En el rostro de la cocinera apareció una sonrisa. Todavía se acordaba de cómo me gustaban esas gachas de niña. Casi siempre me las servía cuando me levantaba a primera hora e iba a la cocina. Lo cierto era que mi madre insistía en que la familia desayunara siempre junta, pero la señora Bloomquist, que no tenía hijos, era incapaz de decirme que no, aun a riesgo de buscarse problemas si luego yo no tenía hambre en la mesa.

—Desde luego, pero debo advertirle que a la señora no le entusiasmará que se presente sin hambre a desayunar.

Sonreí de medio lado.

—Me parece que no hay peligro. Mi madre tiene otras cosas en que pensar.

La cocinera asintió, alcanzó un paño de cocina y se lo anudó al delantal antes de ponerse manos a la obra.

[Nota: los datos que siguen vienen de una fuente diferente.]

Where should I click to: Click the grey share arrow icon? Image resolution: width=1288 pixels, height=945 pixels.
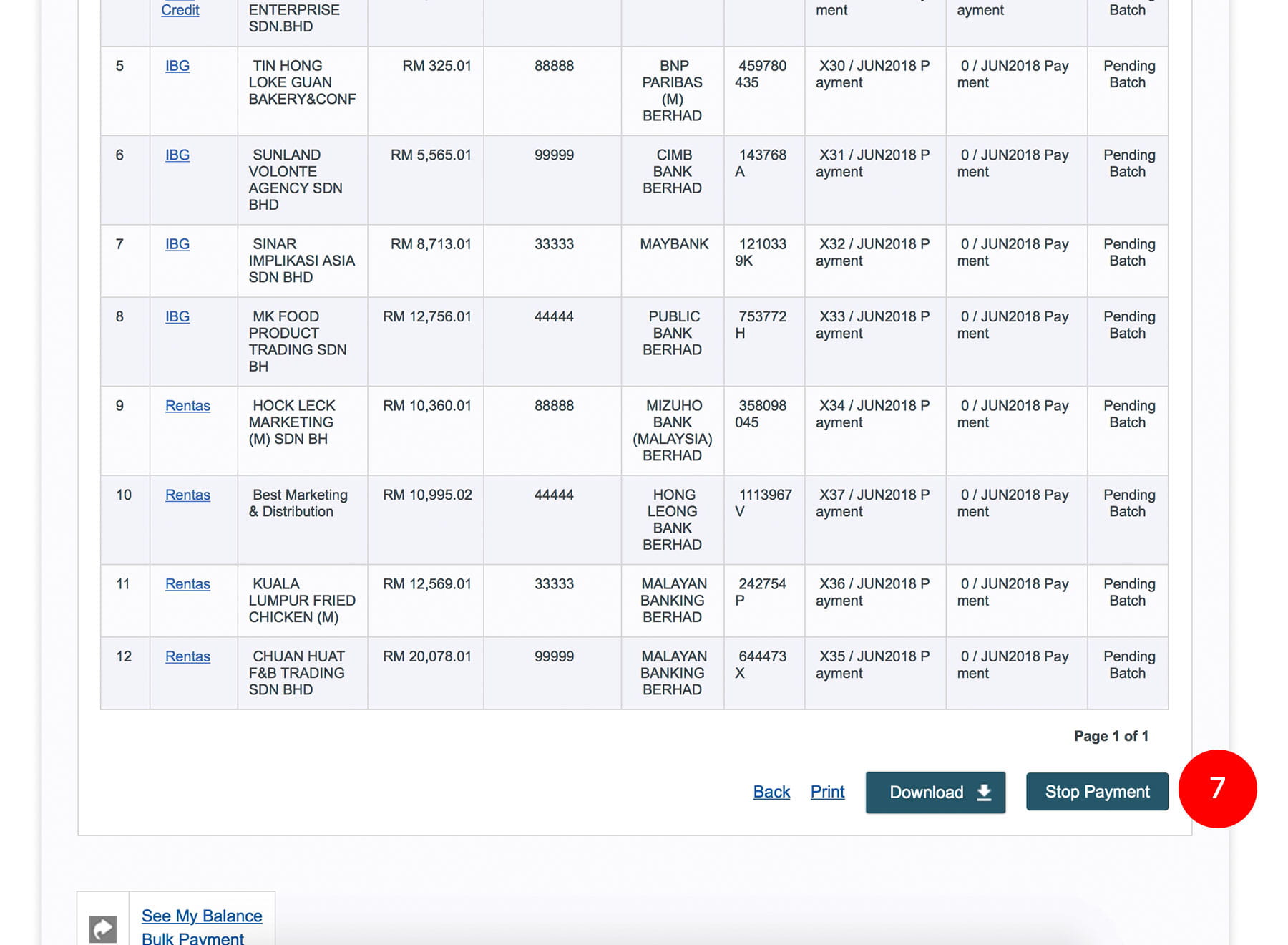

Unos minutos después, el olor de las gachas dulces me llegó hasta la nariz. El aroma de mi infancia, de la antigua despreocupación. Cuánto añoré en ese momento que regresaran aquellos días… Días en los que todavía no era importante contentar a nadie. En aquel entonces lo tenía todo y nunca pensaba que pudiera perder nada, y de pronto…

—Tenga, señorita —dijo la señora Bloomquist al ponerme el cuenco delante. Las gachas, con su olor a leche y azúcar, estaban coronadas por una gran cucharada de compota de arándanos rojos, esa que tanto me gustaba—. Buen provecho. Si quiere más, hay de sobra.

—Gracias, señora Bloomquist —repuse, y me permití sumirme un momento en los recuerdos de mi niñez.